MariaDB Now Supported by Aurora Database Engine
Starting Oct. 7, Amazon’s Aurora RDS now supports MariaDB as a fully managed service, which means users can deploy a MariaDB database with a few clicks in the AWS Management Console. Amazon RDS also handles all of the administrative tasks involved in managing a database, including software installation, storage management, replication for high-availability, and back-ups for disaster recovery.
With Amazon RDS’s Provisioned IOPS (PIOPS) capability, MariaDB databases can scale to 6TB and 30,000 IOPS per database instance. Users can deploy production MariaDB applications using the Multi-Availability Zone (MAZ) deployment option. Amazon RDS operates a synchronous stand-by replica with an automated fail-over mechanism.

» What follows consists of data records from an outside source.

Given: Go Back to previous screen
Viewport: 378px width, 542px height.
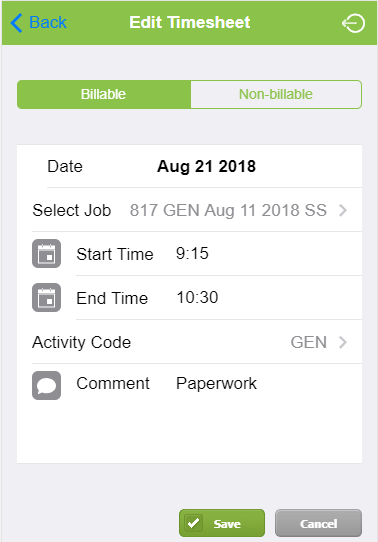Looking at the screenshot, I should (39, 23).
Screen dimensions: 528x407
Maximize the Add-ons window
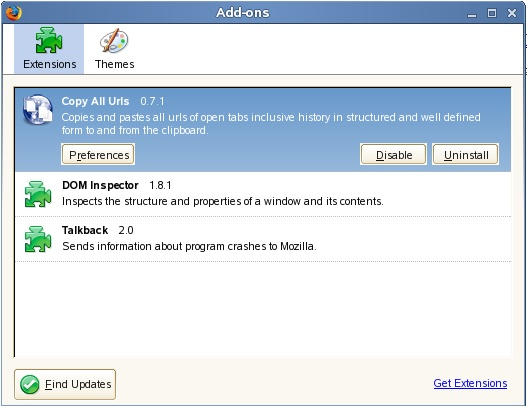(492, 13)
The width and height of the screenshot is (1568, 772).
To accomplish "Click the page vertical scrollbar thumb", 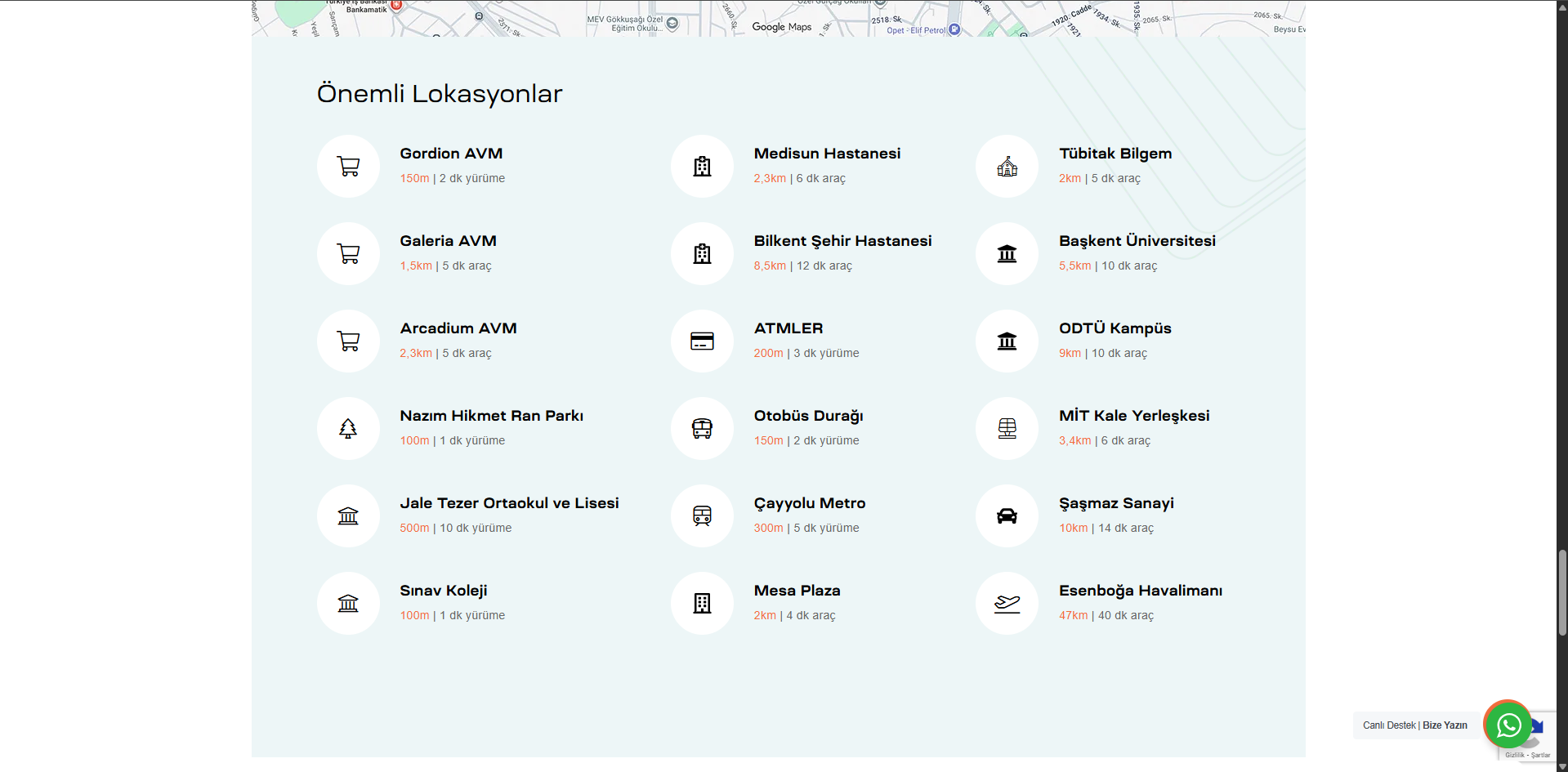I will (x=1562, y=592).
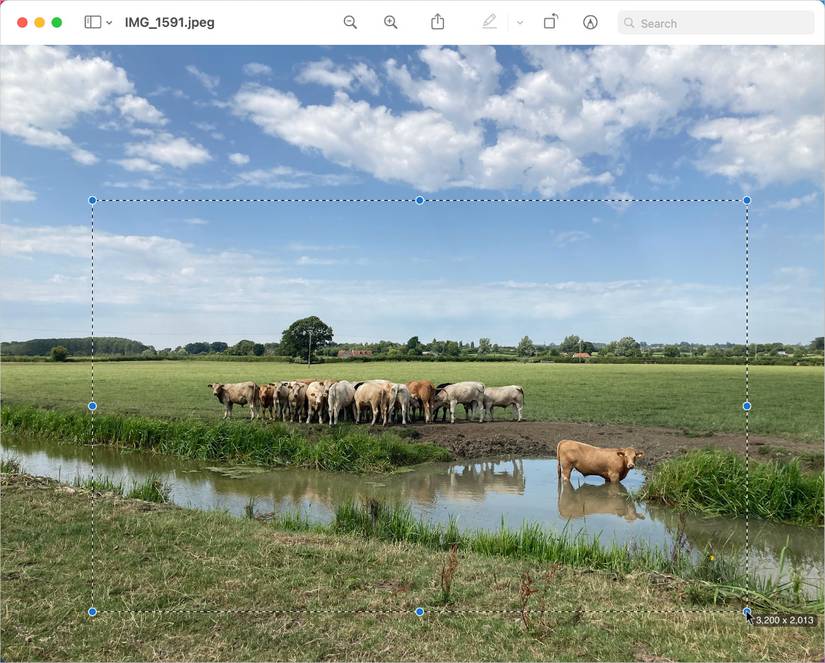Share IMG_1591.jpeg via the Share icon
Image resolution: width=825 pixels, height=663 pixels.
[438, 21]
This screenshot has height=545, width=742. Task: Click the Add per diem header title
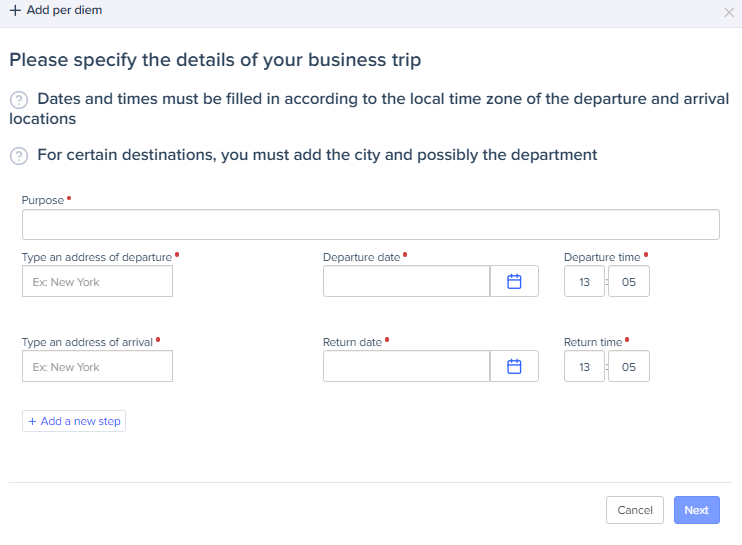64,10
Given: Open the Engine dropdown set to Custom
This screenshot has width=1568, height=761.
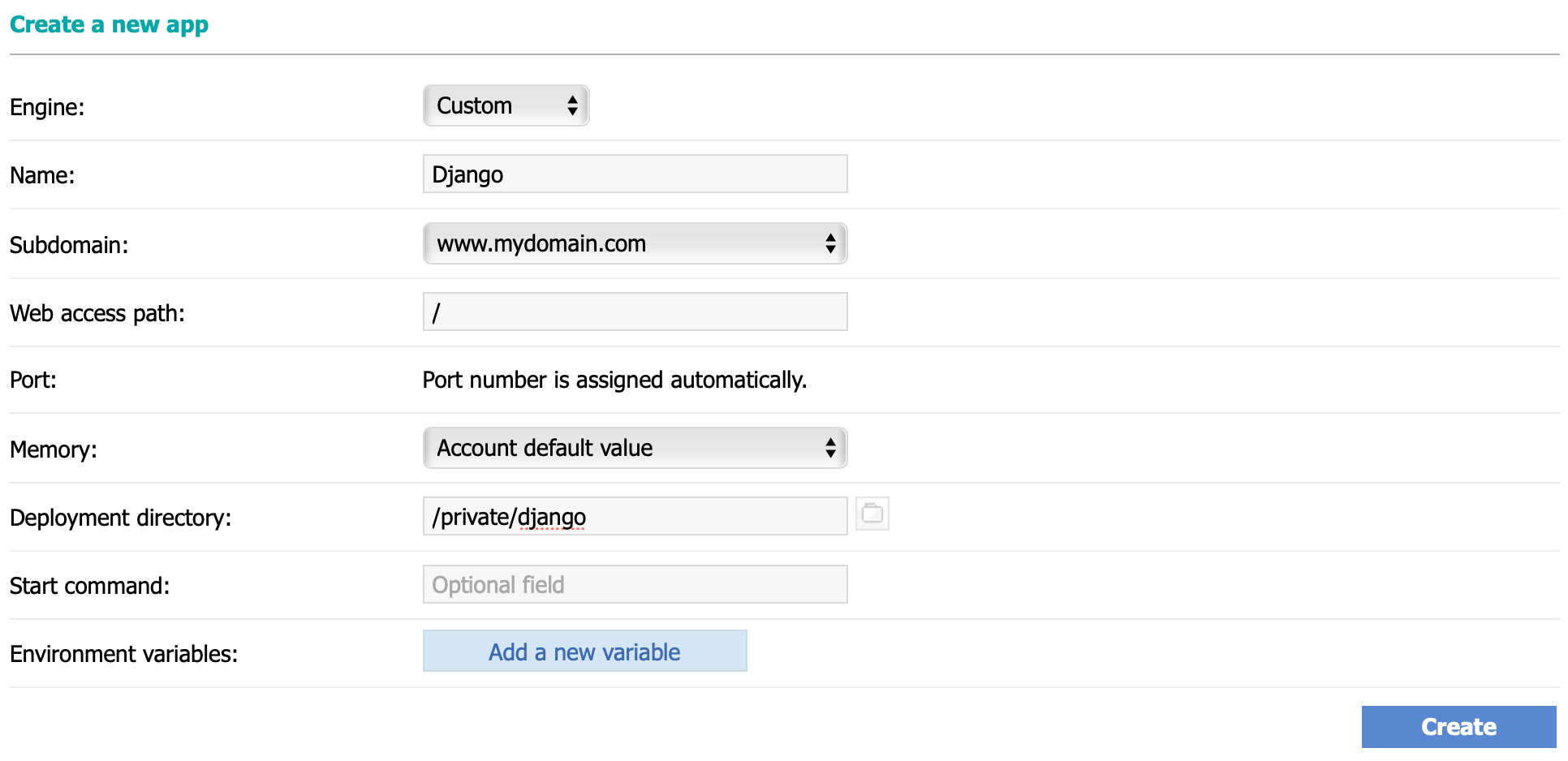Looking at the screenshot, I should [x=506, y=105].
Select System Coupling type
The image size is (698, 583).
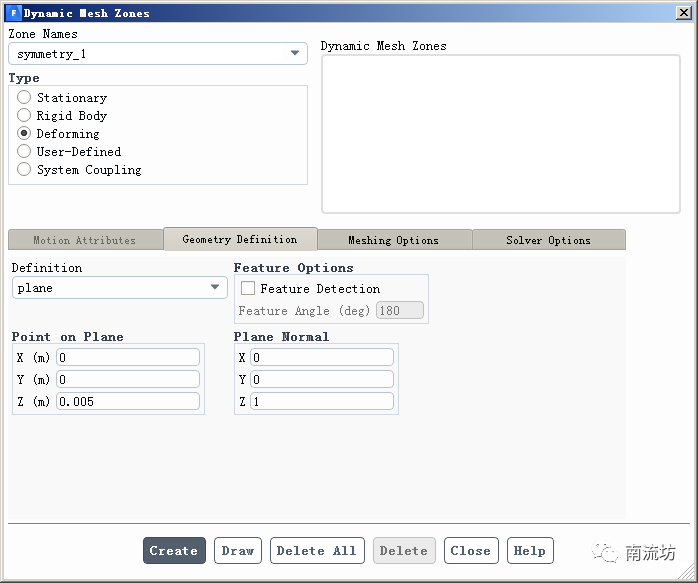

Amazon RDS for MariaDB also supports cross-region snapshot copy operations, allowing users to keep a backup copy in a different region for disaster-recovery purposes. This can come in very useful when handling data emanating from—or going to—a European Union country. Users can operate MariaDB databases in a logically isolated virtual network fully configured and controlled with strict firewall policies using Amazon Virtual Private Cloud (Amazon VPC).
“Aurora has proved incredibly popular,” Hilwa said. “To offer technology compatible with MySQL but at a much higher performance, appears to have hit a vein of gold for AWS. I find it interesting that they are doubling down on MySQL by adding MariaDB. You have to give it to Amazon when it comes to giving their users options.”